■ **Task objective**
A word-for-word copy of the lines below, starting at the line with "1228x567 pixels. How" and ending at the last one, is what you should give. Omit every picture.

**** Input data ****

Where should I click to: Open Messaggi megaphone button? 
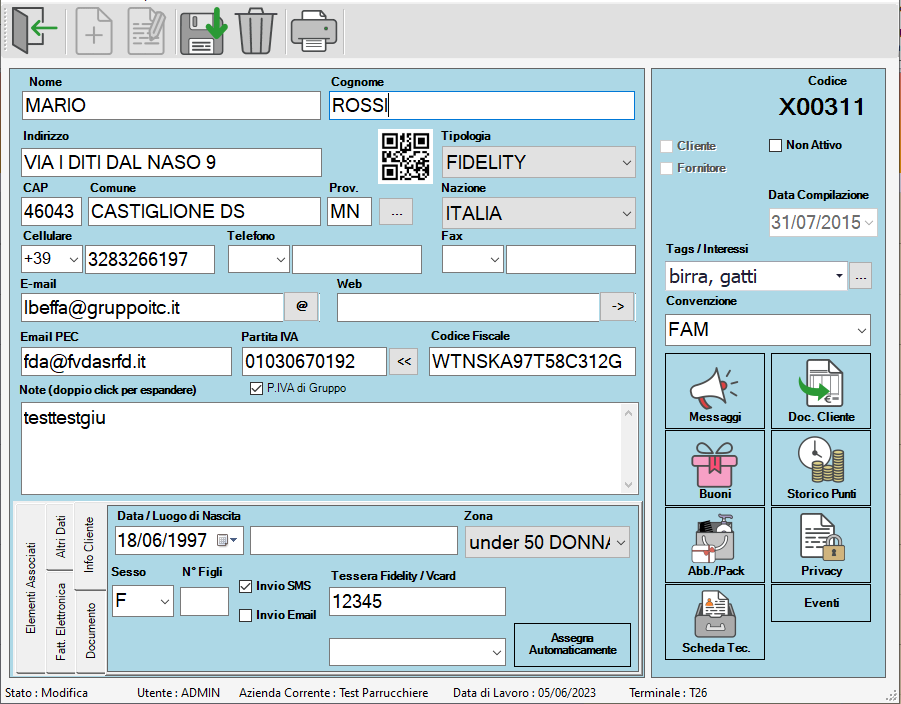714,391
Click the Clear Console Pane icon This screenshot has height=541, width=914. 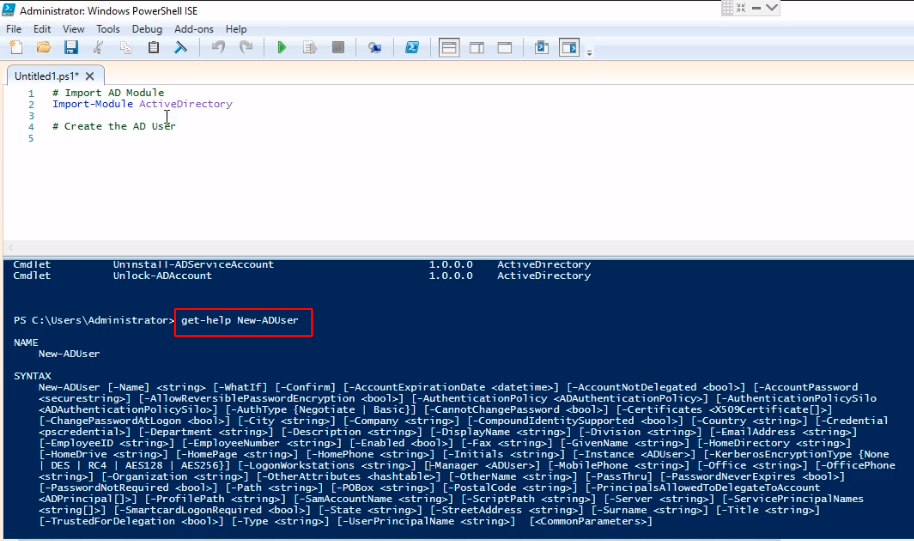181,47
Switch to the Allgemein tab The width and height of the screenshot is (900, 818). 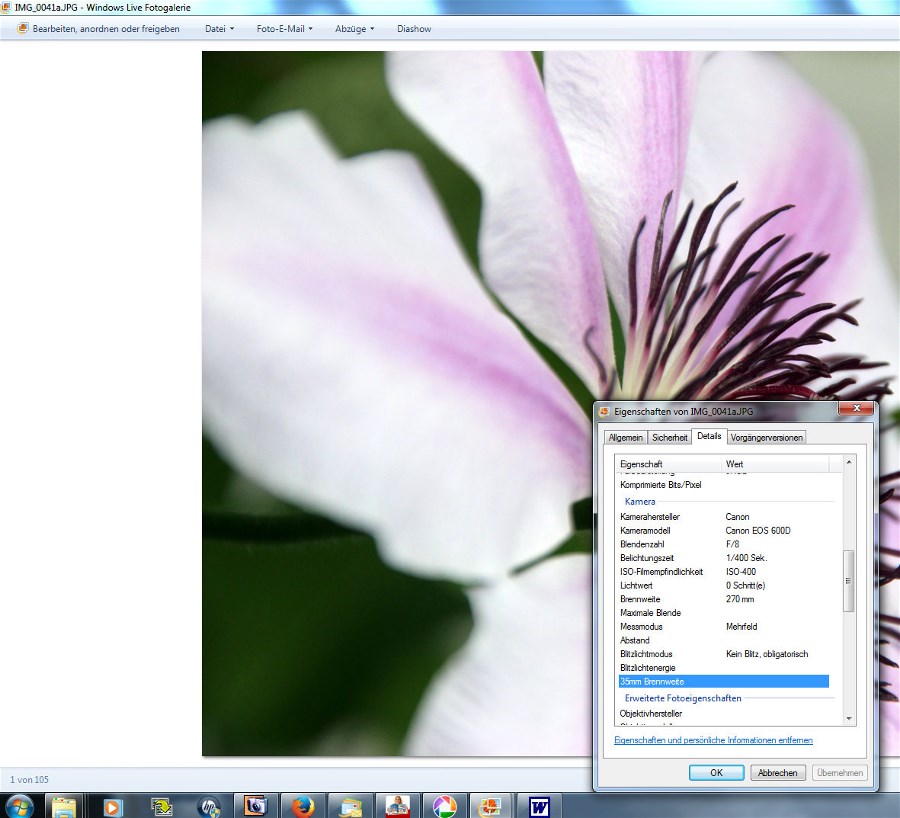click(626, 437)
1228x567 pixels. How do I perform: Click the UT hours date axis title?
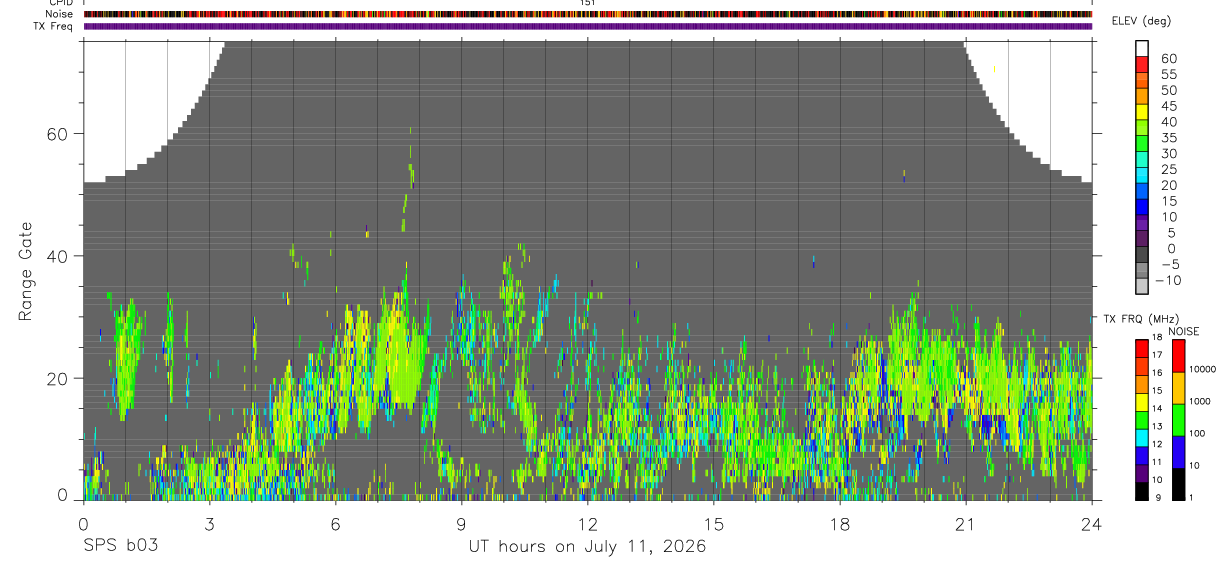(588, 547)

****

■ **Response for this exercise**
1228x567 pixels. How do I perform: Click the UT hours date axis title?
(588, 547)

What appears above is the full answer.